I've been trying to coax better performance out of a Jetson nano camera, current...

briggers · on Oct 10, 2020

Author here. As other commenters are saying, the Pytorch JIT and torchscript might be your friend here.

Alternatively, there are some quite fast OSS libraries for object detection. Nvidia's retinanet will export to a TensorRT engine which can be used with DeepStream.

t-vi · on Oct 11, 2020

Quite often, people seem to overestimate the performance overhead Python brings (one can take the PyTorch C++ extension example (LLTM) and create a 1-1 LibTorch implementation to see a ~10% speedup or so).

But Paul's situation is multithreaded and his analysis has numbers that seem to indicate that something is up with the GIL. We know is a limitation in multithreaded PyTorch due to any Tensor creation at the Python level needing the GIL and these models typically creating quite a few of them.

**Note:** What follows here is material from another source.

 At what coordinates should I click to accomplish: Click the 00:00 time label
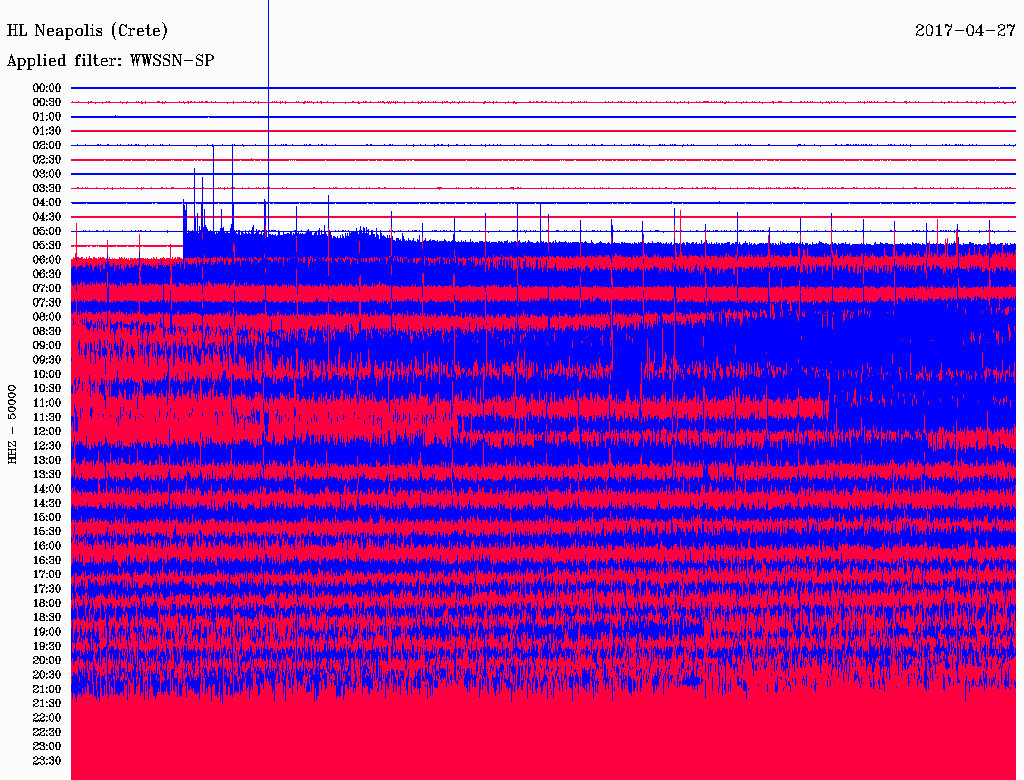[x=47, y=88]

It's always easier to know how the performance impact of something is when you have an experiment removing the bits. Maybe the using the JIT or moving things to C++ gives us that, I look forward to seeing a sequel.

The advantage of involving something like TensorRT or TVM is that they'll apply holistic optimizations - they may eliminate writing to memory and reading back (which would not show as underutilized GPU, but can be a big win, see e.g. the LSTM speedup with the PyTorch JIT fuser). The current disadvantage of TVM is that TVM currently is a bit of an all-or-nothing affair, so you can't give it a JITed model and say "optimize the bits that you can do well". TensorRT with TRTorch is a bit ahead there.

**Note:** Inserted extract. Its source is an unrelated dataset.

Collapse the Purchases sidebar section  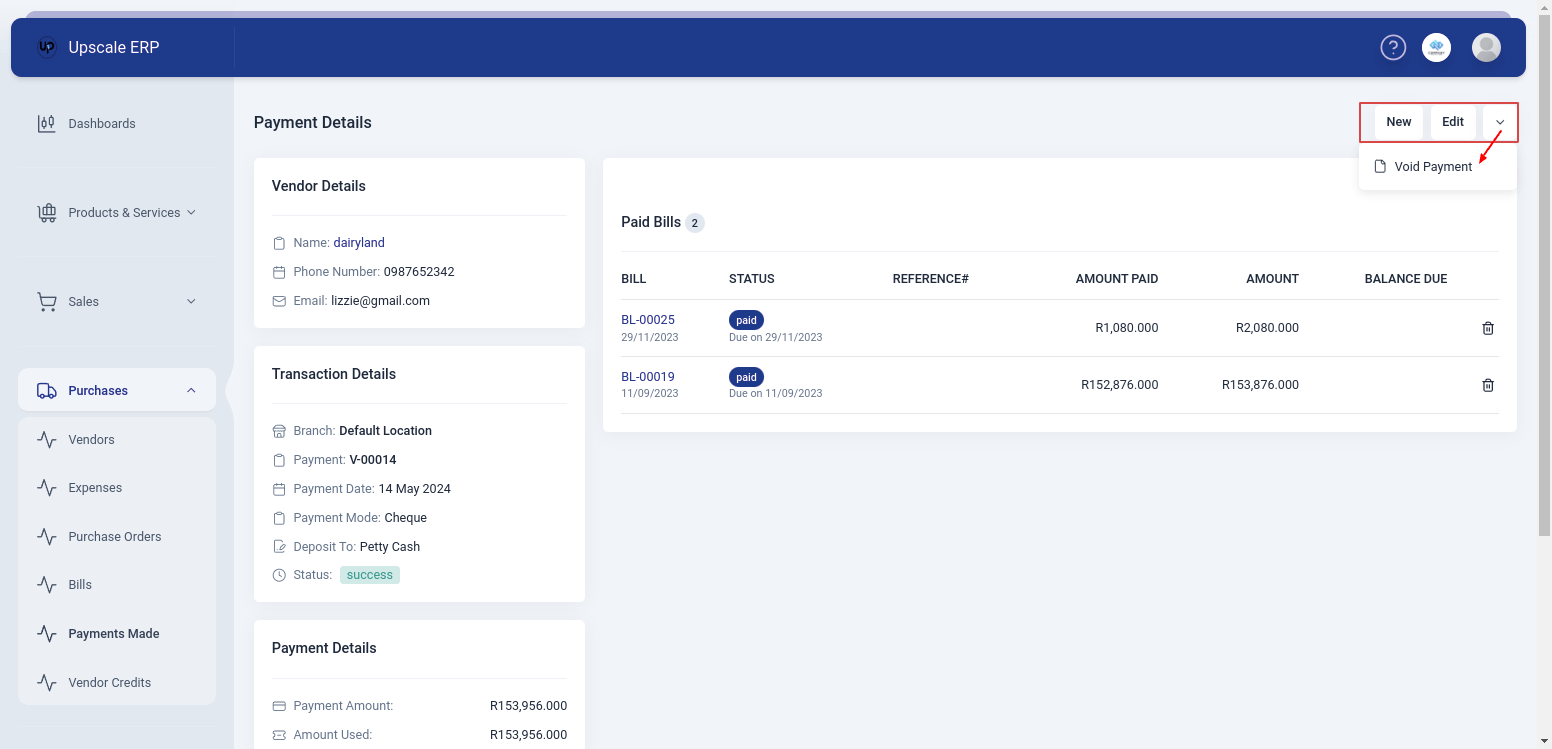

Of course, PyTorch itself is getting better too, with the new profiling executor and new fusers for the PyTorch JIT, so we might hope that you can have good perf for more workloads with just PyTorch.

ilaksh · on Oct 10, 2020

I wonder if the tool used in the article can be applied?

Seems like Xavier NX is more realistic for my needs right now personally though. Of course it's much more expensive etc.